Retoma el texto sobre los viajes de Edward Hopper por Coahuila y continúalo a partir de su última oración.

# EXTRACTO DE PÁGINA
# # #
Edward Hopper en Coahuila, los viajes del pintor por el norte de México

En 2023 se cumplieron 80 años de su primer periplo a Saltillo, donde el estadounidense realizó una serie de acuarelas en las que, a pesar de ser una anomalía en su obra, confluyen características temáticas y estílicas propias de su trayectoria.

Construction in México, 1946.

Construction in México, 1946.

ALEJANDRO PÉREZ CERVANTES

Mi pesquisa sobre Edward Hopper es antigua, data de 2006. El asunto empezó así: sentado sobre mis piernas, mi hijo Rafael —entonces de un año— dio un manotazo sobre el teclado, pausando el video de YouTube que veía sobre la obra del pintor norteamericano. Acompañada con música de Glenn Miller, la imagen fija me dejó pasmado. Era una pintura que el artista había hecho sobre una escena conocida desde mi más remota infancia: el viejo Cine Palacio, sobre la calle de Victoria, en el centro de Saltillo. ¿Cómo era posible eso? El vínculo de Hopper con el lugar me atrapó. Fue entonces que me puse a investigar. Así empezó el largo viaje que culminaría en el libro Edward Hopper en el norte de México, editado por la Universidad Autónoma de Nuevo León (UANL).

En el momento en que por primera vez escribí el texto que pretendía abordar esta relación, nunca antes ningún autor mexicano se había ocupado, a manera de reseña o simple interés periodístico, acerca del tema, a través de un texto en español.
# # #
# ENTRADAS
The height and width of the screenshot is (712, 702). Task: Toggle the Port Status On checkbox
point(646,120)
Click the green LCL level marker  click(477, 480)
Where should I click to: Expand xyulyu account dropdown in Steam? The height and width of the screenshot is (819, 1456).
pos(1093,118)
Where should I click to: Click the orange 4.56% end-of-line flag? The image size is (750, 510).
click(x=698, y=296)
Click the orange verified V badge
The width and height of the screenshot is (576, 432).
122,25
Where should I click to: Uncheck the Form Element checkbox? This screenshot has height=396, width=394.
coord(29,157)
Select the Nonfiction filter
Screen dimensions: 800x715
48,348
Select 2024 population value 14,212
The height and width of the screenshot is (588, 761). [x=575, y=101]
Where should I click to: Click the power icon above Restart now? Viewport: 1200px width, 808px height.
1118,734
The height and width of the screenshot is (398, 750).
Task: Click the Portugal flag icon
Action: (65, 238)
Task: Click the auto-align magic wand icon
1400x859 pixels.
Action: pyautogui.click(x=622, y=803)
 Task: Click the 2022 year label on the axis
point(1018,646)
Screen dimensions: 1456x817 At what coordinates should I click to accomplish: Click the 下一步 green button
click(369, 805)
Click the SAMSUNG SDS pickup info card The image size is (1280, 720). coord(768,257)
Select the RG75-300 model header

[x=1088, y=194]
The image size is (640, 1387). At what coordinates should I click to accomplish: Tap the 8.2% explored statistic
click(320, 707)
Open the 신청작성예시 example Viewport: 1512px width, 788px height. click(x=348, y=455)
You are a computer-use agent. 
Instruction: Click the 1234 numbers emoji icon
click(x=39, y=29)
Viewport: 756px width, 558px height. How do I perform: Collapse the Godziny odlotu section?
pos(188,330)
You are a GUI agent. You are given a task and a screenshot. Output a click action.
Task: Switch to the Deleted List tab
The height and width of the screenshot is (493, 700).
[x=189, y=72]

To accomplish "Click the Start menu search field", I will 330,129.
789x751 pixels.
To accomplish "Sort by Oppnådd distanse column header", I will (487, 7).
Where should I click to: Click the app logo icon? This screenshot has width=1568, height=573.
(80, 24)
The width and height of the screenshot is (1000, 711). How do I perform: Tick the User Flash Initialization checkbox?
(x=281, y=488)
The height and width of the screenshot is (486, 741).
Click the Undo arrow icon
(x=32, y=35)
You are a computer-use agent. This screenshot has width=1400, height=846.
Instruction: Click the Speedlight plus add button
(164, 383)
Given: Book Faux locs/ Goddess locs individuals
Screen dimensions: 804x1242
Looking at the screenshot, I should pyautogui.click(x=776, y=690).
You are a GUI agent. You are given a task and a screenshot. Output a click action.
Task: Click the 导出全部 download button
# # #
# RESULTADO DE TAREA
Fue tan pionero aquel escrito que mis editores de entonces, Alejandro Páez Varela y José Pérez Espino, para poder reproducir las obras que ilustraran el reportaje, se vieron obligados a adquirir el voluminoso libro Edward Hopper, the complete watercolors, recién editado en Estados Unidos por esos años.

Sin embargo, a partir de este y otros textos posteriores, algunos reporteros locales y páginas web enfocadas a curiosidades turísticas empezaron a reciclar esa información, deformándola y muchas veces reiterando aspectos superficiales al reseñar la estancia del matrimonio Hopper en la capital de Coahuila.

No sólo los autores primerizos fueron víctimas de estas inexactitudes. Incluso su biógrafa más reputada, la estudiosa norteamericana Gail Levin, cayó en un error. En su libro Hopper places (1983), buscó hacer una comparativa entre el pasado y el presente de los lugares donde el pintor se había inspirado. La académica visitó Saltillo y revisó el estado actual de la calle de Victoria, desde donde el artista realizó sus acuarelas entre 1943 y 1946. Levin afirma en éste y otros testimonios que la pareja se hospedó en “Casa Guarhado”.

Una serie de entrevistas, llevadas a cabo en 2020, con familiares descendientes de los dueños originales del inmueble, bastó para confirmar que el nombre correcto de la casa no es Guarhado ni Guardado, sino Casa Guajardo, la cual acogió una residencia particular, una casa de huéspedes, una florería y una peluquería entre los años sesenta y los ochenta; luego un restaurante y ahora un jardín frontal que opera como sede de un puesto de comida mexicana.

Los periódicos locales y sitios web persistieron en esa equivocación en sus reseñas. Incluso algunos textos, aún hoy, insisten en que la residencia fue derribada en 1972, lo cual es falso: construido en 1925, el edificio existe hasta nuestros días con una fachada sorprendentemente bien conservada. Fue inmortalizado en la última acuarela de Hopper realizada en 1943, bautizada como Saltillo mansion.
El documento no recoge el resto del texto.